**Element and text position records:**

Start

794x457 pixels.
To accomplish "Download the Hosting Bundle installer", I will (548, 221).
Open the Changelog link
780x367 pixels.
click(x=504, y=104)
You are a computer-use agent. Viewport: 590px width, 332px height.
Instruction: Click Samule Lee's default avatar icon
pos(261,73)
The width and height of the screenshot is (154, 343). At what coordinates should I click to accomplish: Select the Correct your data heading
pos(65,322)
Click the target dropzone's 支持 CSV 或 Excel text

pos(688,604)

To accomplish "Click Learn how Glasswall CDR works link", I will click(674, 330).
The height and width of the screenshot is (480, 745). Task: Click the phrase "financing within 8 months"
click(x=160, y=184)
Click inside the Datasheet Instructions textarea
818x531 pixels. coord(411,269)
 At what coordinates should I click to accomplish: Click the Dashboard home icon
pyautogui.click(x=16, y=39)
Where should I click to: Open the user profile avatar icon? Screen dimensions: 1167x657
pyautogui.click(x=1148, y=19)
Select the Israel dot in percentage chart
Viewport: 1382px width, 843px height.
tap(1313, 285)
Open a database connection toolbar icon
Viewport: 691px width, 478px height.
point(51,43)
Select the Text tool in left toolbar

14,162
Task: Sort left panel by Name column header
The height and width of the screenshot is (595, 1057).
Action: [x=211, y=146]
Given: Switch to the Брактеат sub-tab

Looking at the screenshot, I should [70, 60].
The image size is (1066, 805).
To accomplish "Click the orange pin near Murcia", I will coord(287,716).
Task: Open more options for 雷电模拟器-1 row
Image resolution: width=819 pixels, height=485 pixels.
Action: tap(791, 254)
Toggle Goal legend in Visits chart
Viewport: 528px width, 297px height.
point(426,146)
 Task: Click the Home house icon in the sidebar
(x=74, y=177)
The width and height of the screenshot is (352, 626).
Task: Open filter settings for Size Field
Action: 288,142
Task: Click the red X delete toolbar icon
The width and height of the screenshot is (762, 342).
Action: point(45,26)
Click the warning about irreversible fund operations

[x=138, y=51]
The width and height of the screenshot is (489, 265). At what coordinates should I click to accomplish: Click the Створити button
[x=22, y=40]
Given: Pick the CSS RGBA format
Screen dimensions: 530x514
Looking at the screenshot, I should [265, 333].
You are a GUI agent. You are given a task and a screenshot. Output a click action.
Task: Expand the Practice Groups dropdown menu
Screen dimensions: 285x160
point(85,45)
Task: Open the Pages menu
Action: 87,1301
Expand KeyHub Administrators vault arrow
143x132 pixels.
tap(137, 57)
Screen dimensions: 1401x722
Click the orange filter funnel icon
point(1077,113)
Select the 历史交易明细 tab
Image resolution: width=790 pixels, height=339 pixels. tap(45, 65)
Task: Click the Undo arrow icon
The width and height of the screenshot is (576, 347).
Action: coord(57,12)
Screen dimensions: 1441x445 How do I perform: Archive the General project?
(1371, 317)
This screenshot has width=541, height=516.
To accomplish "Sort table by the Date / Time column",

End

**What is being asked:** Edit the records starting at the line that contains "You are a computer-use" and ending at the line that contains "I will coord(287,716).", changing every "toolbar" to "tool strip" and leaving all else the same. Give back only those lines.

**Task answer:**
You are a computer-use agent. Viewport: 590px width, 332px height.
Instruction: Click Samule Lee's default avatar icon
pos(261,73)
The width and height of the screenshot is (154, 343). At what coordinates should I click to accomplish: Select the Correct your data heading
pos(65,322)
Click the target dropzone's 支持 CSV 或 Excel text

pos(688,604)

To accomplish "Click Learn how Glasswall CDR works link", I will click(674, 330).
The height and width of the screenshot is (480, 745). Task: Click the phrase "financing within 8 months"
click(x=160, y=184)
Click inside the Datasheet Instructions textarea
818x531 pixels. coord(411,269)
 At what coordinates should I click to accomplish: Click the Dashboard home icon
pyautogui.click(x=16, y=39)
Where should I click to: Open the user profile avatar icon? Screen dimensions: 1167x657
pyautogui.click(x=1148, y=19)
Select the Israel dot in percentage chart
Viewport: 1382px width, 843px height.
tap(1313, 285)
Open a database connection tool strip icon
Viewport: 691px width, 478px height.
point(51,43)
Select the Text tool in left tool strip

14,162
Task: Sort left panel by Name column header
The height and width of the screenshot is (595, 1057).
Action: [x=211, y=146]
Given: Switch to the Брактеат sub-tab

Looking at the screenshot, I should [70, 60].
The image size is (1066, 805).
To accomplish "Click the orange pin near Murcia", I will coord(287,716).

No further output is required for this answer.